- **Source extract**
The government is planning to require attendance at job centres for two weeks on a daily course preparing them for re-entering the workplace. This is because there are so many jobs unfilled in industry and in the hospitality and agricultural sectors where they are desperate for workers. We are the only nation in the Western world that has not bounced back after the Covid restrictions. This is largely because we have institutionalised 'dependency' through the Welfare State and now we are reaping its economic as well as its social consequences.
Loss of community
We could already see this as a social problem during our pastoral work in London back in the 1950s and 60s. This was everywhere to be seen – even in the physical geography of East London, where the centuries-old community life was systematically being destroyed as street after street of small houses were replaced by tower blocks.
As people were stacked up into the sky, they never passed anyone’s front door going down in the lift and across the concrete foreground on the way to the anonymity of the supermarket that had replaced the friendly corner shop where everyone was known. Loneliness was far greater in the inner city urban areas than in rural villages – and the South was affected more than the North.
Centuries-old community life was systematically being destroyed as street after street of small houses were replaced by tower blocks.
Mental health problems, previously very rare, began to appear. The government’s reaction was to invent new ‘professionals’ to replace the neighbourhood community help that had been destroyed – they were ‘social workers’, 'health visitors', ‘youth workers’, ‘probation officers’ and various other kinds of welfare workers.
Empowering neighbourly support
The neighbourly love and support in every urban village community was destroyed and replaced by ‘professionalism’ that produced what sociologists defined as ‘social anomie’ and the death of community. My wife and I reacted to this by forming 'The Newham Community Renewal Programme' that recently celebrated its 60th anniversary. It was a Christian programme of community development, using biblical concepts and values to regenerate community in a rapidly changing social environment.

- **Prompt A**
Answer these questions on the extract on community life and the Welfare State:
(i) For how long does the government plan to require attendance at job centres?
(ii) What replaced the friendly corner shop where everyone was known?
(iii) What kind of programme does the extract say The Newham Community Renewal Programme was?
- **Prompt B**
Summarize the extract on community life and the Welfare State in two sentences.
- **Prompt C**
Carry on the extract on community life and the Welfare State from the point where it stops.

- **Available data**

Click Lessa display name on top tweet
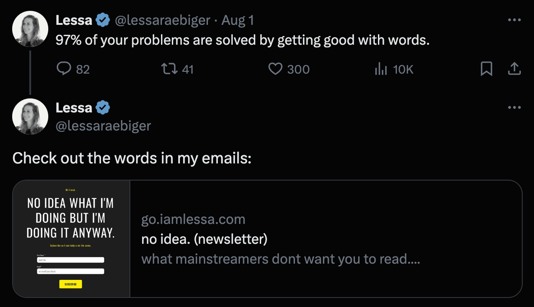This screenshot has height=307, width=534. [x=74, y=20]
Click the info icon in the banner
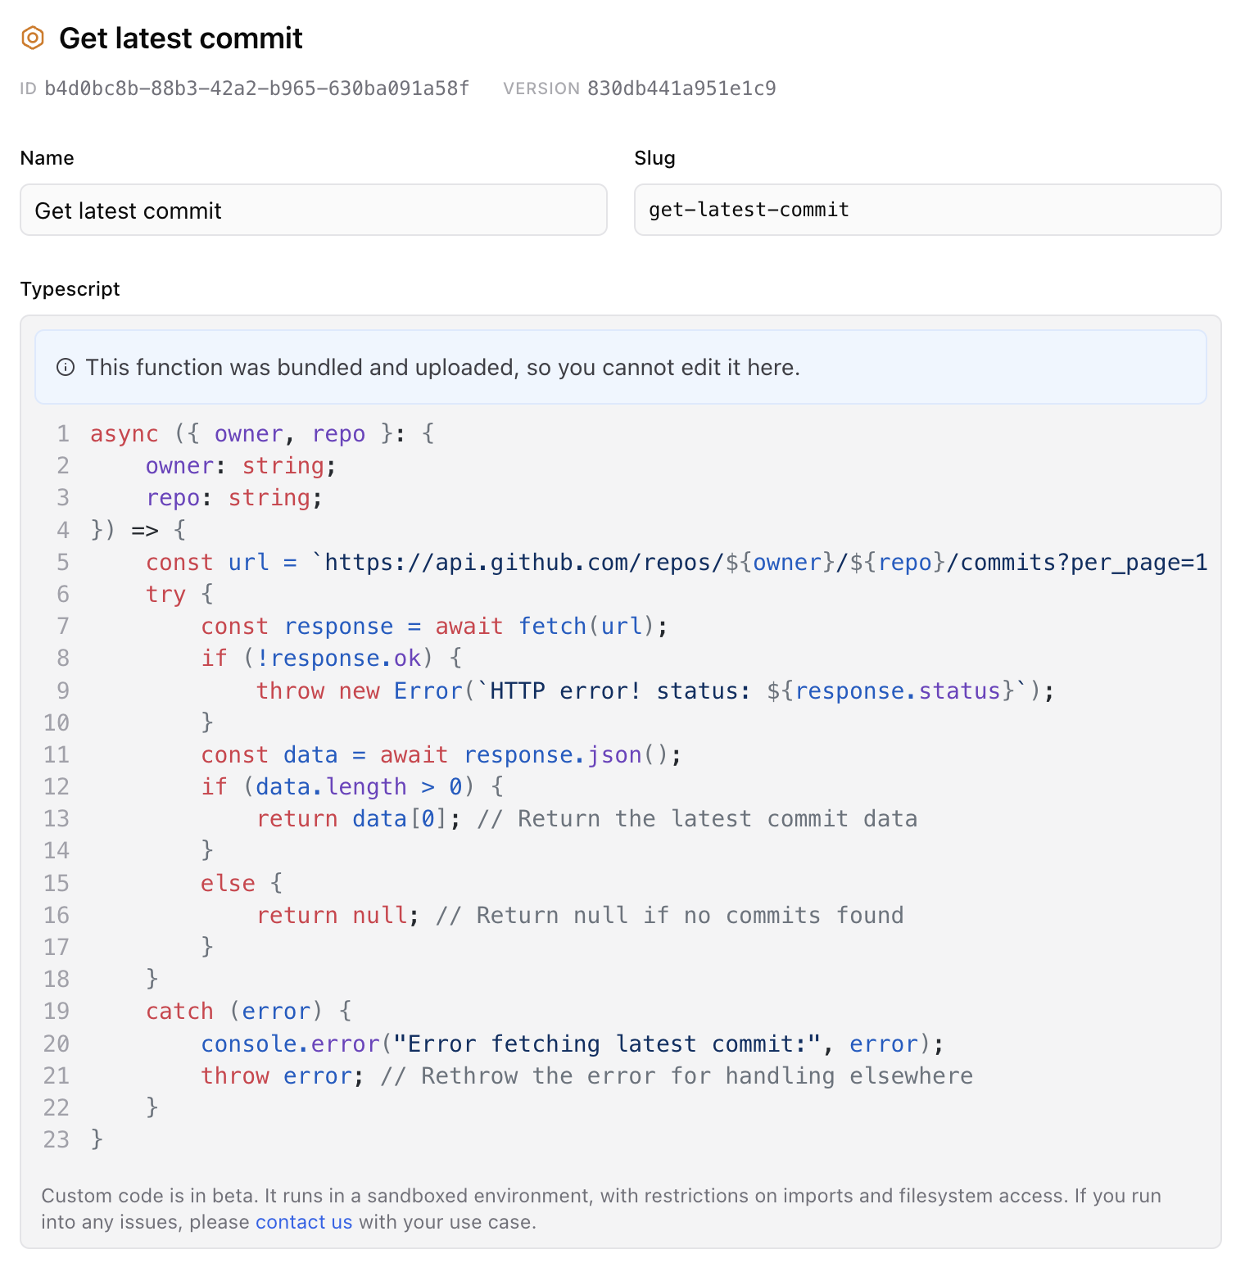The height and width of the screenshot is (1263, 1245). click(x=66, y=367)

- **Answer space A**
(i) Two weeks, on a daily course.
(ii) The anonymity of the supermarket.
(iii) A Christian programme of community development, using biblical concepts and values to regenerate community in a rapidly changing social environment.

- **Answer space B**
The extract attributes the nation's failure to bounce back after the Covid restrictions largely to dependency institutionalised through the Welfare State, and it notes a government plan to require daily job-centre courses while many jobs go unfilled. It traces the loss of community in East London to the replacement of small houses with tower blocks, which brought loneliness and mental health problems, and describes how the government responded with new welfare professionals while the writer and the writer's wife formed The Newham Community Renewal Programme.

- **Answer space C**
We were not there to ‘service’ the local population but to promote self-help and the serving of one another. By serving other people, and stimulating the same values among their neighbours, each person found a personal dignity and discovered gifts and abilities that they did not know they possessed.
This, of course, was what Jesus did. He saw the latent generosity in the mean little tax collector Zacchaeus. He saw the Gospel writer in Matthew the tax collector, and he saw Peter, the great leader of the Early Church, in Simon the fisherman.
We were not there to ‘service’ the local population but to promote self-help and the serving of one another.
We saw lives transformed by an encounter with the living Jesus, and we saw those who had only had a basic education – known locally in the East End as “learning to labour” – discover skills and leadership abilities that were previously unknown.
Courage needed
Politicians are proud that the Welfare State provides for all the needs of everyone from ‘birth to grave’ or ‘womb to tomb’, but it has in fact become the opium of the people. It has produced a ‘spirit of dependency’ in millions of people that reduces their ability to help themselves. Until our politicians have the courage to dismantle some of the Welfare State and find ways of teaching people to do things for themselves, and for each other, and to pay for things that they can well afford (like medicines for well-off pensioners), we will continue on the road to becoming a banana state.
Though we won’t even have the benefit of the bananas, because no-one wants to pick them!